PROBLEMS TO WORK ON:
(A) Which people are named in the exhibition review below? List every one.
(B) Answer each question using the exhibition review below:
(i) What is the title of Katie Lee's work?
(ii) How many sausage dogs did Bennett Miller employ in his 2010 project?
(iii) The primate enclosures of which zoo served as the model for Miller's cages?
(C) Could you write the next part of the exhibition review below, picking up after its final sentence?

GIVEN PASSAGE:
Like Mitchell, Katie Lee is interested in how we use objects to inhabit and delineate architectural spaces, but the title of her work It’s Not Me, It’s You points to a different focus. The work is less about Lee’s navigation of functionless and enigmatic ladders, reflective barriers and table armatures, and more about the audience. We are coaxed into being actors in a cool, hermetic, yet at the same time beautifully lyrical miser en scene of elegantly impractical objects. As performers we also get to view, on a series of monitors throughout the gallery, another performer, a dancer, activating a series of gestures and movements throughout the empty gallery pre-exhibition. Jan Bryant in her catalogue essay presciently outlines how these two distinct modes (performer and viewer) allow our concentration to shift between different images and forms - as well as different registers of time. There is a lot of phenomenological manipulation taking place here in an off-centre postminimal kind of way, but it certainly nudges a heightened level of self-reflexivity in relation to our encounter and navigation of the material forms, surfaces and durational experiences of contemporary interior architecture.
The interest in enigmatic and peculiar architectural forms is also evident in the work of Bennett Miller who often employs real animals in installations as a mechanism of both hilarity and political critique. Miller is perhaps best known for his 2010 project where he constructed a replica of a UN office in Geneva and employed 47 yapping, yet strangely articulate, sausage dogs to take on the roles of national delegates. His work for New 12 Behavioural Ecology continued the animal theme, in this case the architecture of zoo enclosures - only without yapping critters of any type. Miller’s cages, modelled on the stylishly modern Berlin zoo primate enclosures, have that distinctly spooky quality that comes with an empty yet carefully assembled animal microclimate. They challenge us to spot the creature hiding or sleeping somewhere in their confined and always public ‘home’ and leave a slightly sinister taste of death when we realise there is nothing living or breathing to gawk at. The tasteful design and colour scheme of the enclosures are more suggestive of upwardly mobile apartments than an animal’s native habitat, which is of course the point. Why look at a dowdy and ersatz-authentic monkey cage when you could bleed the divide between a trip to the zoo and a meander through your local Ikea.

DATASET:
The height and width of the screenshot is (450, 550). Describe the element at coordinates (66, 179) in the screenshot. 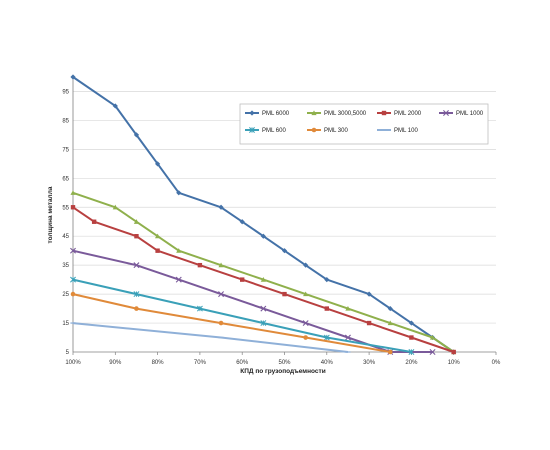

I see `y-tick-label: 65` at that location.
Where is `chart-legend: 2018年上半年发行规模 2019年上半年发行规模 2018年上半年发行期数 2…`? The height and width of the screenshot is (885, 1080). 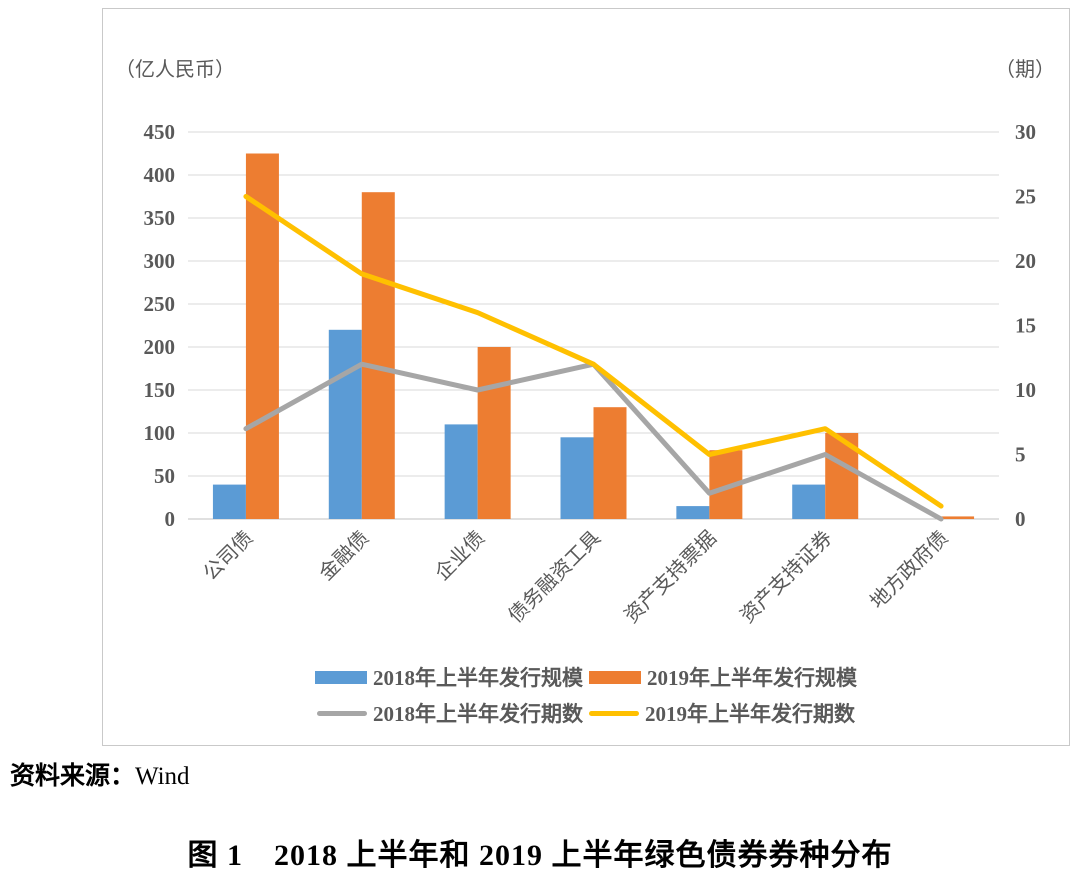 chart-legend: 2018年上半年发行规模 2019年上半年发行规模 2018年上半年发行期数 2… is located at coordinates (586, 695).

--

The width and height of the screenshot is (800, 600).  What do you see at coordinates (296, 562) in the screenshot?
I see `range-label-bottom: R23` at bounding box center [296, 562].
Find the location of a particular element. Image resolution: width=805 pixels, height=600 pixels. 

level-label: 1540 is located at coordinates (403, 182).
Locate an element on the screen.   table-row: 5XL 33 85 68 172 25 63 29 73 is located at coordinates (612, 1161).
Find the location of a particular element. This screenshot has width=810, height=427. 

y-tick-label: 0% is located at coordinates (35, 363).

PER-TASK OUTPUTS:
(A) Mitchell, Katie Lee, Jan Bryant, Bennett Miller

(B)
(i) It's Not Me, It's You
(ii) 47
(iii) The Berlin zoo

(C)
It always helps in a review to get in that nicely weighted acerbic crack about what is wrong with the show, who should not be there and how the exhibition could so easily have been transformed by a startlingly obvious choice. Without this, there is the real risk of sparking in the reader a soporific inertia that can come with both too much positivity and the likelihood of never actually seeing the exhibition. Having set up the conditions for a final denouement, I unfortunately have precious little ammunition to fire. Still, Charlie Sofo’s assortment of carefully framed detritus sculptures. while elegantly fragile and beautifully formed, felt a bit too mannered and in certain components clunky in the juxtaposition of found material and its display mechanism. Likewise, Ross Manning’s crowd pleaser fluorescent sculptures Spectra, two structures suspended from the roof of the gallery and set in motion by attached domestic fans, would no doubt have infuriated Dan Flavin (which is almost enough reason to like them), but they failed to really push beyond a kind of easy spectacle.
Yet ultimately these are small fry quibbles, and as much a measure of the company they keep than glaring weaknesses in the works themselves. This New felt like it captured that triumvirate of performance/sculpture/video, oscillating wildly through a breadth of contemporary practices and giving it a fresh and compelling twist. There is a lightness of touch manifest in very carefully crafted relationships that at the same time speak to much bigger social issues. Ultimately New prefaced the continued fascination artists have with how objects, assorted spaces and moving image might be configured to ingeniously coax the audience member to be a dynamic, energised and ultimately willing feature of the art experience.